THE DATA =>
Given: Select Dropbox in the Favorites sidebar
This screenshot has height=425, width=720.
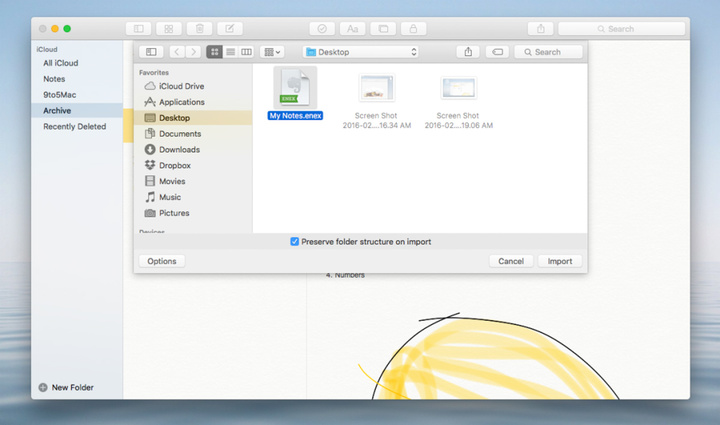Looking at the screenshot, I should click(x=176, y=165).
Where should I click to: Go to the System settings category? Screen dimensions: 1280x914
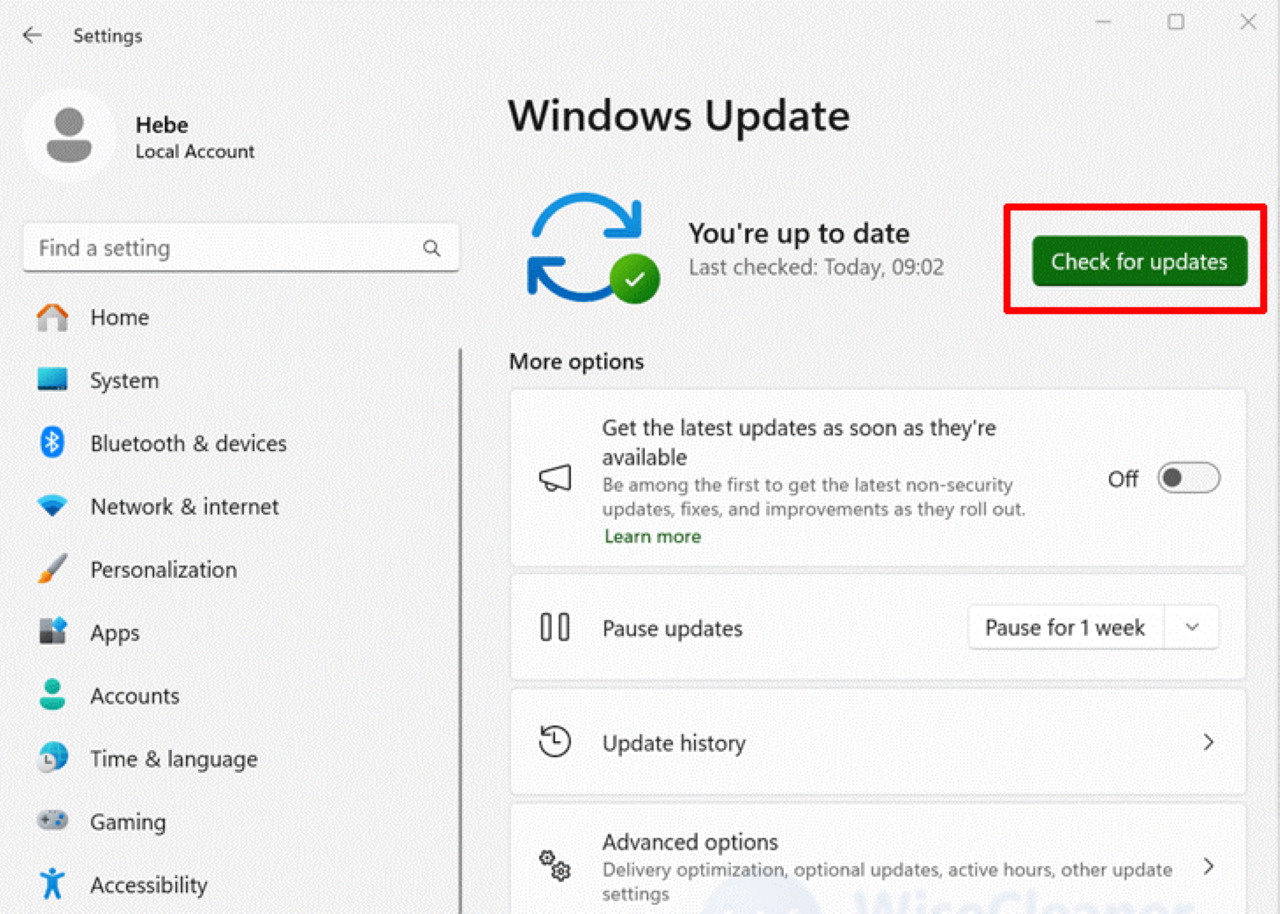124,380
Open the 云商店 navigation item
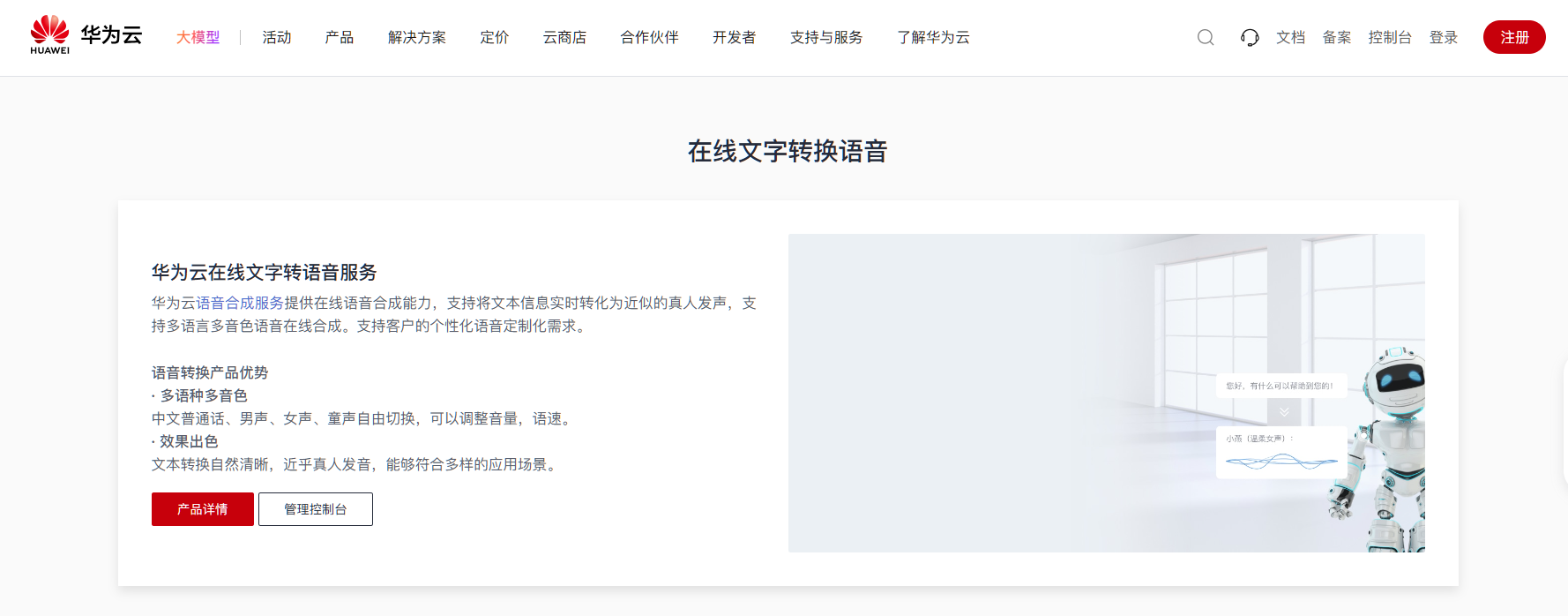1568x616 pixels. (564, 37)
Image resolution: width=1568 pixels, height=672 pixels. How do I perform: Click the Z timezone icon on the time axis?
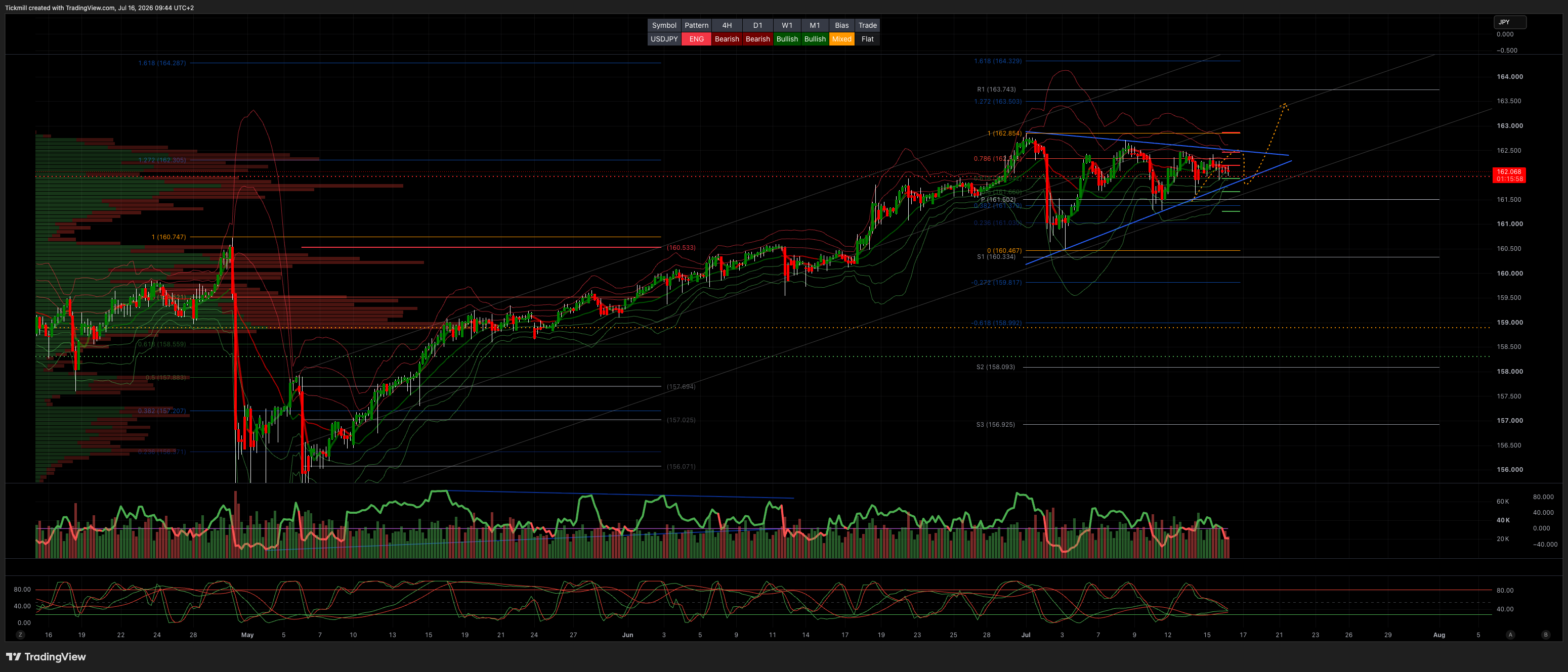21,634
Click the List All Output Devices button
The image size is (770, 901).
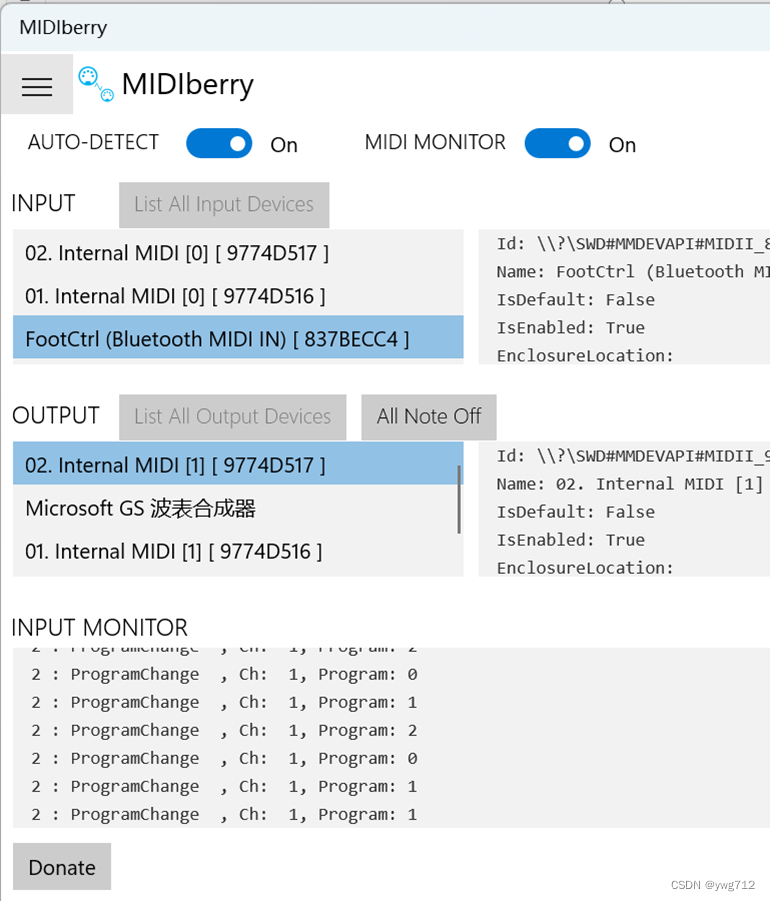click(232, 417)
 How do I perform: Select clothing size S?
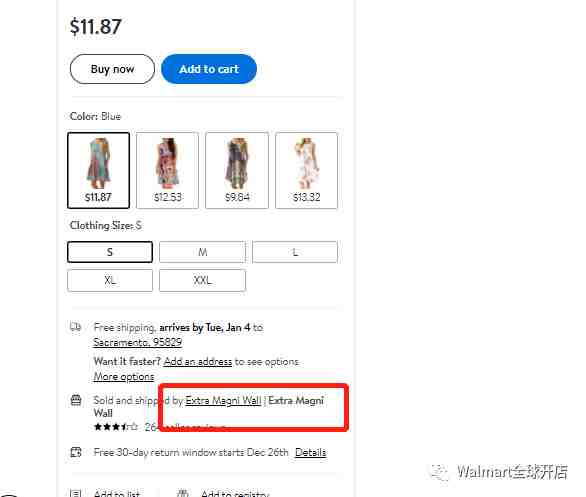click(x=110, y=252)
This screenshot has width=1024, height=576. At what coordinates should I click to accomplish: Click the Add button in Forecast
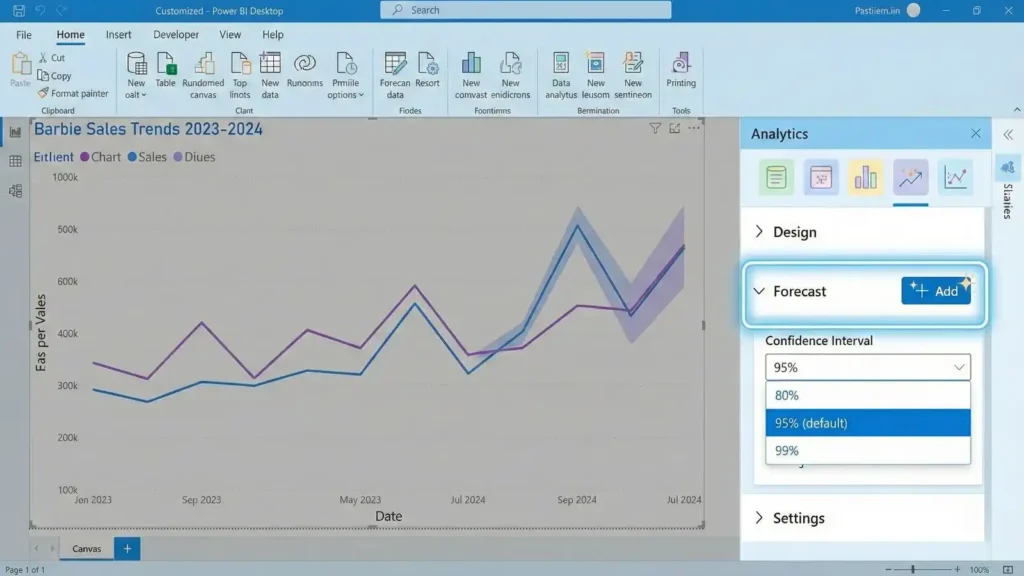[x=936, y=290]
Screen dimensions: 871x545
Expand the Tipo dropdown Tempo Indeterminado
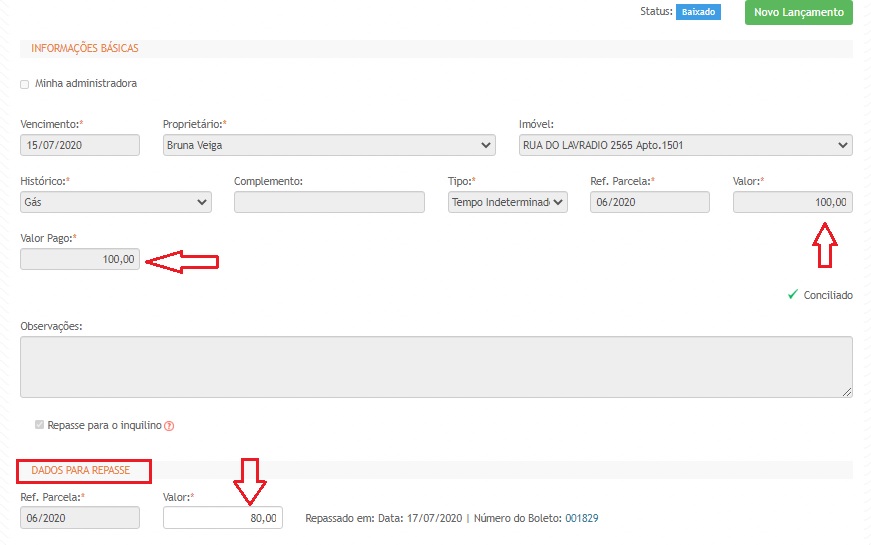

ASSIGNED TASK => Reproduce the material above exactly but drop all images.

TASK SOLUTION =>
Given: Select Dropbox in the Favorites sidebar
This screenshot has height=425, width=720.
Looking at the screenshot, I should click(x=176, y=165).
Where should I click to: Go to the System settings category? Screen dimensions: 1280x914
124,380
Open the 云商店 navigation item
1568x616 pixels. (564, 37)
Image resolution: width=1568 pixels, height=672 pixels. How do I perform: Click the Z timezone icon on the time axis?
21,634
Click the List All Output Devices button
The image size is (770, 901).
click(232, 417)
 How do I perform: Select clothing size S?
click(x=110, y=252)
This screenshot has width=1024, height=576. At what coordinates should I click to accomplish: Click the Add button in Forecast
[x=936, y=290]
Screen dimensions: 871x545
Expand the Tipo dropdown Tempo Indeterminado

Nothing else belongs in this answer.